If you want a different, perhaps more complete context on mine safety, check out this post.
(I will vouch for it to this extent -- having worked in Ohio, we had to deal with some mining stories, and from what I remember much of what he says here about how safey violations come about has a ring of truth to it. To Holton's credit, however, he does link to the Washington Post story that details some of the vilolations that appear to go well beyond paperwork problems.)
Holton apparently was there when the craziness broke loose.
And he has some interesting thoughts about what might have been done in this new-media world to keep the old media from having egg on its face.
Interesting perspective and thoughts. Worth reading in full.Aside from the fiasco with a mine foreman breaking protocol to spread information that turned out to be false (the guy will have to live with the knowledge of the pain that his actions caused for the rest of his life). Much of this trouble could have been avoided if the incident commander had applied some modern tools to the dissemination of information at the site.
For instance, how hard would it have been for there to be a person in the control room blogging updates to a website - so that all the news services could have the information as it became available, straight from the horses’ mouth? Would that not have made it easier to keep a lid on the rampant rumors that ended up causing so much heartache?

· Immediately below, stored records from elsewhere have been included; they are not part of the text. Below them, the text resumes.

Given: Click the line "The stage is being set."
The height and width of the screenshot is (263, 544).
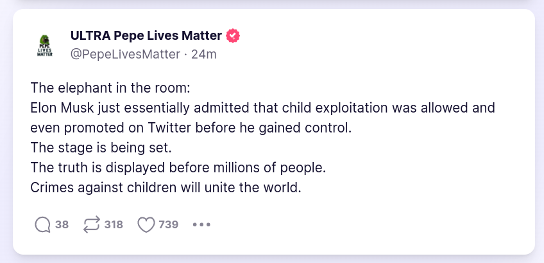Looking at the screenshot, I should (101, 148).
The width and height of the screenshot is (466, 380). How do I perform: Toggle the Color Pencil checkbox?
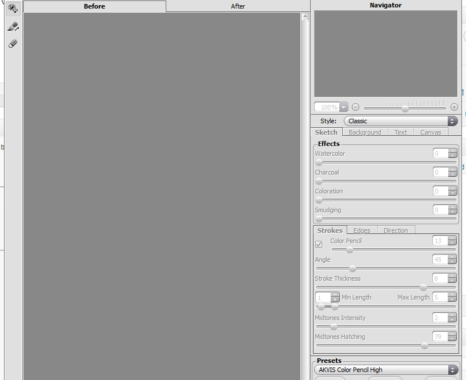[319, 244]
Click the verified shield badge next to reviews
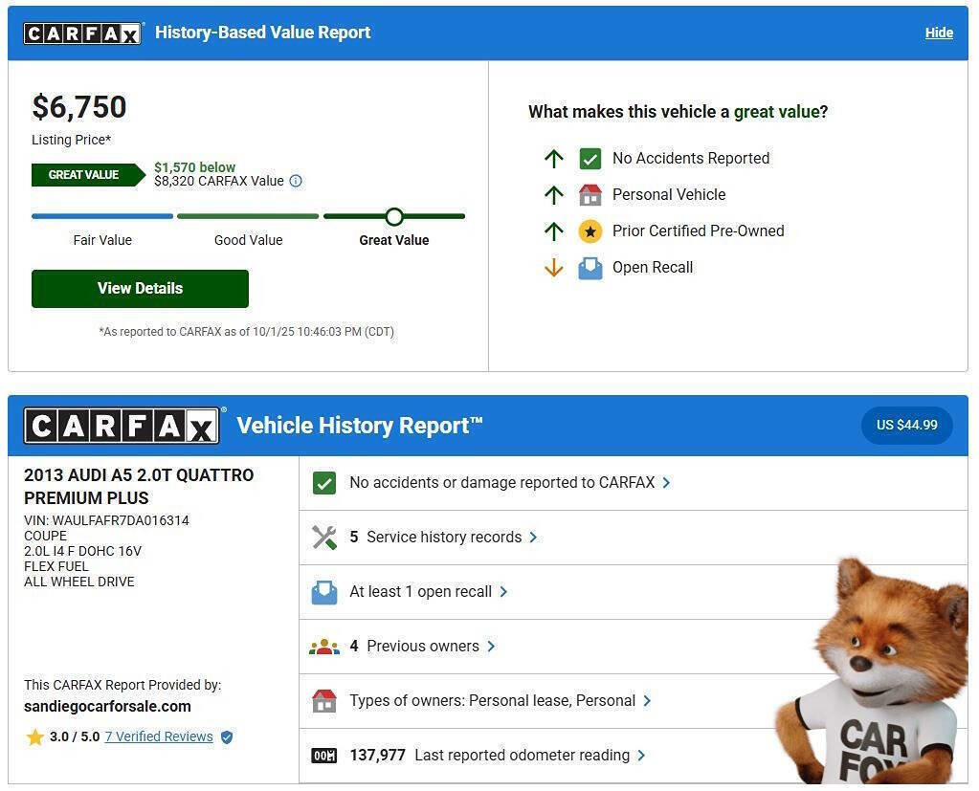Screen dimensions: 979x791 click(227, 737)
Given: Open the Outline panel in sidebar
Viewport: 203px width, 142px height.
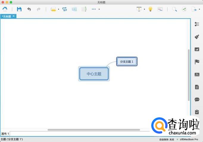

Or how hard would it have been to set up an LED sign on the command truck, with scrolling news updates on it for all to see? As it was, the media, in a virtual information vacuum, was forced to accost poor people like this woman, who could do nothing but sob when they shoved the lights and cameras at her. At that point, all she wanted to do was get to her car - but she had to traverse the gauntlet of reporters to get there. Unfortunately in a situation like that, as soon as one video light goes on somebody, everyone assumes something important is being said and rushes to get in on it. In this case, it resulted in the poor woman being penned in a thicket of reporters like a scientific specimen on grief. I couldn’t stand it, and tried to help the poor woman navigate through the throng.
Be careful, though, trying to pin the blame for this fiasco on the media. There is a difference between spreading a rumor and reporting that a rumor is spreading. Don’t think so? Try to imagine a scenario where live cameras pointing at the church could have avoided showing the jubilation that erupted there when the despicable rumor began that the twelve were alive. To their credit, the live news people, like CNN, simply reported that they were being told that there were survivors, and continued to report when the Governor gave the rumor an implied - if inadvertent - endorsement with his comment that “miracles do happen.”